In the enterprise world, the success of SAP as an Enterprise Resource Platform is due to the fact that—more than a software tool- SAP is a proven system of organising and monitoring operations. Huge investment has gone into developing that system, and SAP will work diligently to adjust it to any new customer.

In the personal information management world, such investments have been mostly fragmented. Rather than focusing on the knowledge worker, most money has gone into a ‘consumer’ approach, which usually aims for the lowest common denominator; as a result, the greatest success story is one of a toolbox (MS Office) whose applications are so basic they can be used for mostly anything, without really providing any kind of breakthrough. To get a perspective, a ruler might be useful whether you are designing a house or a skyscraper, but the complexity of the latter calls for tools that work at another level. A skyscraper is not designed one floor at a time, even though eventually the plans for every floor will be drawn out.

With SAP and the likes now recognising the potential of the SMB (Small and Medium Business) market, including SOHO business, I have hopes for the future.
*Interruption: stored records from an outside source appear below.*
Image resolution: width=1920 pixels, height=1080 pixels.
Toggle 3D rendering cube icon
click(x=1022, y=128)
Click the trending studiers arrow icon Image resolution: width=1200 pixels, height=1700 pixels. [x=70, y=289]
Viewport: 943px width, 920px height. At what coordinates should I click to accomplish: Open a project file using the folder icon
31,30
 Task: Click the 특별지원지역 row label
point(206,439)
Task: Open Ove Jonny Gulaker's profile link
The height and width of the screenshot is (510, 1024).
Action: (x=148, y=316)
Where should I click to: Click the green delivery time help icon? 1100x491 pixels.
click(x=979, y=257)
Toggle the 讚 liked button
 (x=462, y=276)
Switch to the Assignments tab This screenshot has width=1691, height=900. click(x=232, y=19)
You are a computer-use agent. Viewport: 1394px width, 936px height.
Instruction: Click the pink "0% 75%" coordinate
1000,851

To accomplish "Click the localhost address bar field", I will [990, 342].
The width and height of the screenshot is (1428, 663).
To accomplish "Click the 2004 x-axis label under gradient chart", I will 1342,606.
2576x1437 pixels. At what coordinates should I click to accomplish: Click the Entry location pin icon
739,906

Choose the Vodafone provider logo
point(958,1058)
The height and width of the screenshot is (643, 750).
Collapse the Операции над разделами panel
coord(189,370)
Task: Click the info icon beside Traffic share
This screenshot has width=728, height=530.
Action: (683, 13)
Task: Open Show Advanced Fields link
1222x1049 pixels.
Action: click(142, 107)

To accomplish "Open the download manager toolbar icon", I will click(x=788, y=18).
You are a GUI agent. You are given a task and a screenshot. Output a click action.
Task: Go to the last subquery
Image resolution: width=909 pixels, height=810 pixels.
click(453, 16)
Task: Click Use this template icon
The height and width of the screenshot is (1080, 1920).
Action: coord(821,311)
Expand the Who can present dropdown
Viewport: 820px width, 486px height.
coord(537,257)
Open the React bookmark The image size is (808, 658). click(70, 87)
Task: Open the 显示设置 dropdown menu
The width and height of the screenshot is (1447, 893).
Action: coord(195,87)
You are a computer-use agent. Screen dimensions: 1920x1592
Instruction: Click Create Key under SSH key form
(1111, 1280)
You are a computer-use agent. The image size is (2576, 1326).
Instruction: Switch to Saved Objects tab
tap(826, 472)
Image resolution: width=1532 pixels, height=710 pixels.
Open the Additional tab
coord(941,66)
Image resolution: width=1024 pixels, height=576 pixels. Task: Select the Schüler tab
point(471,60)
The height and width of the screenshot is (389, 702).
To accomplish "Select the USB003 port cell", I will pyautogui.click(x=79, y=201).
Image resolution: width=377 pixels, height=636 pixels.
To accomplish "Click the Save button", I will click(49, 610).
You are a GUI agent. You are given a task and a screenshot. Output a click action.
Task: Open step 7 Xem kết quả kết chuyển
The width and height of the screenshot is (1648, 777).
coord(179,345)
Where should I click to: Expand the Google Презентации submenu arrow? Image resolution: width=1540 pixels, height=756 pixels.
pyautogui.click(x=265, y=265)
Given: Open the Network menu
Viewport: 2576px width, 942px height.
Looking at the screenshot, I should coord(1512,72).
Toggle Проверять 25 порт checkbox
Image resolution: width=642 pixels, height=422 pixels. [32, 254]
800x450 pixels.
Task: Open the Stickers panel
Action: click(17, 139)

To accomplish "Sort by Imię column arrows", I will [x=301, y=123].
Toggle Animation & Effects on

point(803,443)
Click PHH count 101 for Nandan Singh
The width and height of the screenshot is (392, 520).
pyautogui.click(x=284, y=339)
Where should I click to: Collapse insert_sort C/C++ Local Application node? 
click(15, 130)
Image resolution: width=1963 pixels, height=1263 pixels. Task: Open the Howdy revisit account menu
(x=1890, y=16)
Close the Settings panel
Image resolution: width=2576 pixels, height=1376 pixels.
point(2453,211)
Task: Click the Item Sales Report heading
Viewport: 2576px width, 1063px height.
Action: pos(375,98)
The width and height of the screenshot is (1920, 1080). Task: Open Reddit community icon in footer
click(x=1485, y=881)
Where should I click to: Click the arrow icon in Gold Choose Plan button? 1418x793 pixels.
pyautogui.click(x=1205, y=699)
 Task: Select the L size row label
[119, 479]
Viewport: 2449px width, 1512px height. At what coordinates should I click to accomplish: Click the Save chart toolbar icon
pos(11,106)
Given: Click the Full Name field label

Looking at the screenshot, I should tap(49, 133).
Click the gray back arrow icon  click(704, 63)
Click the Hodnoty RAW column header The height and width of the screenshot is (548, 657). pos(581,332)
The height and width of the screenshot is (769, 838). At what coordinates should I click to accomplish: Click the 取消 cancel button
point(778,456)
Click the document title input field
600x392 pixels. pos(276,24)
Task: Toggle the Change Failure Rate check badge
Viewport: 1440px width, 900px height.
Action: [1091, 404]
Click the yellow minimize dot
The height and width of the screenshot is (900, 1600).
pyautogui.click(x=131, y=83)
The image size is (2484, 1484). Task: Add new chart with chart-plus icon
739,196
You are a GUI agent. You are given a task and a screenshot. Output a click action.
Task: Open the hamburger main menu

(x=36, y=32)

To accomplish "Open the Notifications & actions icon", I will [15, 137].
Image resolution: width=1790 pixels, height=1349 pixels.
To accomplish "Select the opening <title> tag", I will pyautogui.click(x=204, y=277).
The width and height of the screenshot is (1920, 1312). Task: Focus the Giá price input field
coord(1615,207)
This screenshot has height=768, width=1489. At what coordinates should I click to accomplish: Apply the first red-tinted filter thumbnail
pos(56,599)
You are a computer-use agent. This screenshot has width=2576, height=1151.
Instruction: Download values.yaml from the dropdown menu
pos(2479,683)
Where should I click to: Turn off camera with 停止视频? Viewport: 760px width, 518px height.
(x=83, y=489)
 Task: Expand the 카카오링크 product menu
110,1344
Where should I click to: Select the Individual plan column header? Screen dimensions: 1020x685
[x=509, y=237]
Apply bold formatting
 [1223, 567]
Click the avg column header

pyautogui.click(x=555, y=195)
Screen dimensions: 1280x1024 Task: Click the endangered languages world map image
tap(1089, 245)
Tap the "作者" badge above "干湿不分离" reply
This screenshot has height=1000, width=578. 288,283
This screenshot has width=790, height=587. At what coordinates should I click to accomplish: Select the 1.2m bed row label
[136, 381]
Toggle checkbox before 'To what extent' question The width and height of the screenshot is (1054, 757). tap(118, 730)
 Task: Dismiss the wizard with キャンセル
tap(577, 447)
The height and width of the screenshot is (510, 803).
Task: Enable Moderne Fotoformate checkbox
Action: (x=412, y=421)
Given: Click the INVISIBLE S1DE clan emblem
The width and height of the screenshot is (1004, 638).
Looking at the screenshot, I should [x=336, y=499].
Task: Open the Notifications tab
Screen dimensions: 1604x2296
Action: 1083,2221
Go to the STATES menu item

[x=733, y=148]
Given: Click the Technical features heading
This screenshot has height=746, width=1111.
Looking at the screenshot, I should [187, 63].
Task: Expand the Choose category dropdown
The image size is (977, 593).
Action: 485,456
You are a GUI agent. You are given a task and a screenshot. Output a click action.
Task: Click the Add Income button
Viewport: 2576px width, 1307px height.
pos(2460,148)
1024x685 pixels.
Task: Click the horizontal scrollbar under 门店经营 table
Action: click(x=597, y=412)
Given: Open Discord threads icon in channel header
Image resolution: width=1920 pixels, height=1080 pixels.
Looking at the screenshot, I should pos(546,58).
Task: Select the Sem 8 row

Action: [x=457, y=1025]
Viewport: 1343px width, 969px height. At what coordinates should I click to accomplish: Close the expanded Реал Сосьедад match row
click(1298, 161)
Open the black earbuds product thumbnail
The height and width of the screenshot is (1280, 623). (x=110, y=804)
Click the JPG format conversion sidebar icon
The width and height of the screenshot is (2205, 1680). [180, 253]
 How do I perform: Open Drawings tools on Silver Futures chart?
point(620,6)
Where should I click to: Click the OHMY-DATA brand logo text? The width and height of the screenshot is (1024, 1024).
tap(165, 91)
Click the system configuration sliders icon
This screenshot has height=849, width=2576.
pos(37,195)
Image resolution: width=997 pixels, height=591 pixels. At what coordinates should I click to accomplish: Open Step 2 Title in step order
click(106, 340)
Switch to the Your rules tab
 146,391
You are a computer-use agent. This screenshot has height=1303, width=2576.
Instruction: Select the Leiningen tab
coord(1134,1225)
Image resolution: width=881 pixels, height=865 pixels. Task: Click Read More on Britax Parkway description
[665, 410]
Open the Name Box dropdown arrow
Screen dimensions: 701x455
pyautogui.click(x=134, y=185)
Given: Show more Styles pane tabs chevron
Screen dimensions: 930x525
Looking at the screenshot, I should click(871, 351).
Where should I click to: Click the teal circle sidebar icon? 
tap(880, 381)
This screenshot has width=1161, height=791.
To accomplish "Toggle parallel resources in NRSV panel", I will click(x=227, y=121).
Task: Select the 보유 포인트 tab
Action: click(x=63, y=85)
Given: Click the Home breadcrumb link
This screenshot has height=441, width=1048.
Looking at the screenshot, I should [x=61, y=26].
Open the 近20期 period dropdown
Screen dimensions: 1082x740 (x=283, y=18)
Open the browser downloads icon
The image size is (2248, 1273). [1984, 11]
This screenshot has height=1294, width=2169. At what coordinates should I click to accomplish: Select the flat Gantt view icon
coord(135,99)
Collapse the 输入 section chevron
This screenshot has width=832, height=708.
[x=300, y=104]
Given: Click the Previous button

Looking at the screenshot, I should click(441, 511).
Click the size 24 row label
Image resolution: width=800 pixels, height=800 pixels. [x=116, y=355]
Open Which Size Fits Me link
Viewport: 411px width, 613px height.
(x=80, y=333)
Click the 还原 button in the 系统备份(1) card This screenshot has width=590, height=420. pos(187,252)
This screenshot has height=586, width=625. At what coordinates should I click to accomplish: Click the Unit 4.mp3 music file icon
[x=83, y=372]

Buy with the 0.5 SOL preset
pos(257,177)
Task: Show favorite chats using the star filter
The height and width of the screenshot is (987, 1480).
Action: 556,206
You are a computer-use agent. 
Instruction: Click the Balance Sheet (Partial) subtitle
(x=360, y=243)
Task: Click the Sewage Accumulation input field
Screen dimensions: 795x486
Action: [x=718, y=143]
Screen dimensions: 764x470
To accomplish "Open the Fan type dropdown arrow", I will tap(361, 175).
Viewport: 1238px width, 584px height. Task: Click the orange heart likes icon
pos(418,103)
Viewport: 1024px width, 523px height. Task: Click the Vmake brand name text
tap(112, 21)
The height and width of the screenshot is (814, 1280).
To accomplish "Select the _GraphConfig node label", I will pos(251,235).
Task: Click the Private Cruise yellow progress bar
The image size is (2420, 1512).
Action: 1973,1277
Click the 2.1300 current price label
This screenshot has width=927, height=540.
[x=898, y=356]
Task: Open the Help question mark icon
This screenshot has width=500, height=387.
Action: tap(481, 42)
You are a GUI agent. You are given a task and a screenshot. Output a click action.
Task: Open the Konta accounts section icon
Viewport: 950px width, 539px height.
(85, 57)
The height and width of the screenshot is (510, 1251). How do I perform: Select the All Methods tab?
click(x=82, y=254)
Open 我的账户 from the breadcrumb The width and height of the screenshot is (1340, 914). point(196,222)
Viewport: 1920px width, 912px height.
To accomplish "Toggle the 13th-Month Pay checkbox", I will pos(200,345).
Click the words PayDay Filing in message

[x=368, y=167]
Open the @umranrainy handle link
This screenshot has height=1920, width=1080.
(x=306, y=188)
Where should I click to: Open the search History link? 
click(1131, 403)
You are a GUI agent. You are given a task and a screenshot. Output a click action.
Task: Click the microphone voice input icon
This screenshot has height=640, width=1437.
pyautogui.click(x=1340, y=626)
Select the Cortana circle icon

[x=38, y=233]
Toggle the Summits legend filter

My only concern is whether they will at least consider the virtues of some of the best tools we talk about in this forum, as a starting point, or whether they will start from their own enterprise viewpoint and work their way down…

jimspoon wrote:
>I’m realizing that that the search for the ideal PIM software is really
>subordinate to the search for the ideal method of processing information.  (Of course
>better tools make new methods possible, and can lead us to those new methods.) 
[...clip…]
>It frustrates me that I have had so much difficulty in grasping how I can best assemble
>and unify my information that is scattered about in so many different databases that
>don’t easily work with one another.